El club de lectura de la Asociación de Mujeres Juezas de España (AMJE) celebró su encuentro mensual este 17 de junio y, en él, trató el libro Apegos feroces, de Vivian Gornick (Bronx, Nueva York, 1935).
Esta es la reseña de nuestro socio Gonzalo Alcoba Gutiérrez:
Leyendo Apegos feroces en español reconozco haber tenido la sensación de que nuestra lengua ha llegado tarde a esta brillante y perturbadora autobiografía de la gran crítica y ensayista norteamericana Vivian Gornick. Y no porque hayamos tardado 30 años en disponer de una traducción (salvo que este humilde lector esté en un error, claro), sino porque en sus páginas se narra una senda que entonces solo empezaba a transitarse y que, por suerte, ha dado muchos frutos ya, aunque no basten.
Apegos feroces es la historia personal de una mujer inmersa en la lucha insensata contra sí misma; pero es también el retrato de la decisión casi unánime de un inmenso “yo” colectivo por su autodeterminación: la mujer, como Gornick, comienza y sigue su lucha más allá de la frontera con el hombre dominante en el interior de sus propios mundos de la vida. La existencia de Gornick se expande poco a poco ante la perpleja observación de su ego; la narración misma es una muestra del triunfo definitivo de su personalidad, que durante la vida, sin embargo, se topa constantemente con la frustración. Tres hombres la acompañan en ese camino de autoconciencia, para significar, quizá el elemento externo que distorsiona en la conquista, hasta que es sometido a su control.
A menudo la autora nos recuerda su incapacidad para expresar una idea válida sentada en su escritorio, en su santuario. Antes de alcanzar esa llanura ansiada, Gornick lidia con su superyó implacable, encarnado en su displicente madre, que se encastilla en un amor narcisista y omnicomprensivo, prendado de la ilusión de sí mismo. Toda la melé converge estructuralmente en los momentos de encuentro entre esas dos figuras; madre e hija juegan a odiarse y se precisan, hasta la invitación final que aquélla brinda a la autora, en ese estallido sereno que conduce a la calma de la que mana el relato, de la que ya no nos habla el texto. Pero en el camino se cierne otra presión contradictoria. Nettie Levine, ese “ello” iconoclasta; esa entelequia, contrapuesta a la asfixiante represión materna, que vigila a Gornick, pendiente de cada cesión, de cada derrota de su alma salvaje.
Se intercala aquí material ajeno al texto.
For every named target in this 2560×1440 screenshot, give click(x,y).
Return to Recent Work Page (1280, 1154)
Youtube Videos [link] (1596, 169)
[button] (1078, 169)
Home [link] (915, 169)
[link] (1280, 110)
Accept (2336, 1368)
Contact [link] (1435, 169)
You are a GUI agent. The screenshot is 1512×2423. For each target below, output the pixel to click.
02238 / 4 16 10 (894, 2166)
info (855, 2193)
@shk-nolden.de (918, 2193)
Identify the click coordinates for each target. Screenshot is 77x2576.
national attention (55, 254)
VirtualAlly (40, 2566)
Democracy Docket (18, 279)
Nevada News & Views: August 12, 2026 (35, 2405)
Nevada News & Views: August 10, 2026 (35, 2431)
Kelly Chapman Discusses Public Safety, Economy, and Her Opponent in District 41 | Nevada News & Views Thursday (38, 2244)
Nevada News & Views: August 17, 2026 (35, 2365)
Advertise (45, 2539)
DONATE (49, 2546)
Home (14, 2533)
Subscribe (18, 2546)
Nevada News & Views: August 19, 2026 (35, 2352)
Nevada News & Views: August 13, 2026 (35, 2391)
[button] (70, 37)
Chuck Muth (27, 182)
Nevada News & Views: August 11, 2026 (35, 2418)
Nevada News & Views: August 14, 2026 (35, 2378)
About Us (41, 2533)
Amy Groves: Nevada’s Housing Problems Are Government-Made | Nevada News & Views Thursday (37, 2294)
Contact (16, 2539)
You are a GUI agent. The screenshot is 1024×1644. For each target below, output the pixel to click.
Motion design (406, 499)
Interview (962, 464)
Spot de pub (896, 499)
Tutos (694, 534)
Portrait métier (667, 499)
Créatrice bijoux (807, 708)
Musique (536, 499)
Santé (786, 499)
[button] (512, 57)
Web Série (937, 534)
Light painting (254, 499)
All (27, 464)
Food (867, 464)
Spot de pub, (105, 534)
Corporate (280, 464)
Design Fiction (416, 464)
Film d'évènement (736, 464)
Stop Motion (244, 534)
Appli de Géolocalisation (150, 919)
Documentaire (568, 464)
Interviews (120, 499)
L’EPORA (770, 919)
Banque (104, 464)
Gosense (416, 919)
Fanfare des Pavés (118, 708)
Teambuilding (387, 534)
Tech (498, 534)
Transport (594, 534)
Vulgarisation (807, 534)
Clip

No es difícil adivinar en este estudiado relato, de ritmo minuciosamente estudiado, la alusión al camino recorrido por las últimas generaciones de mujeres. Despojándose de las trabas que habitan en sus propios atavismos, ellas han sabido afrontar contradicciones endiabladas. En la búsqueda de sí mismas, han debido indagar el lugar exacto que el amor merece. Todas ellas, sin excepción, con éxito o sin él, han pretendido construir ese rectángulo interior en que hacerse poderosas. De cada logro en ese empeño depende qué ha de ser la sociedad futura. De momento, sin embargo, puede decirse que ellas han abierto la vía definitiva, aunque para ello hayan debido emprenderla a golpes con su alma.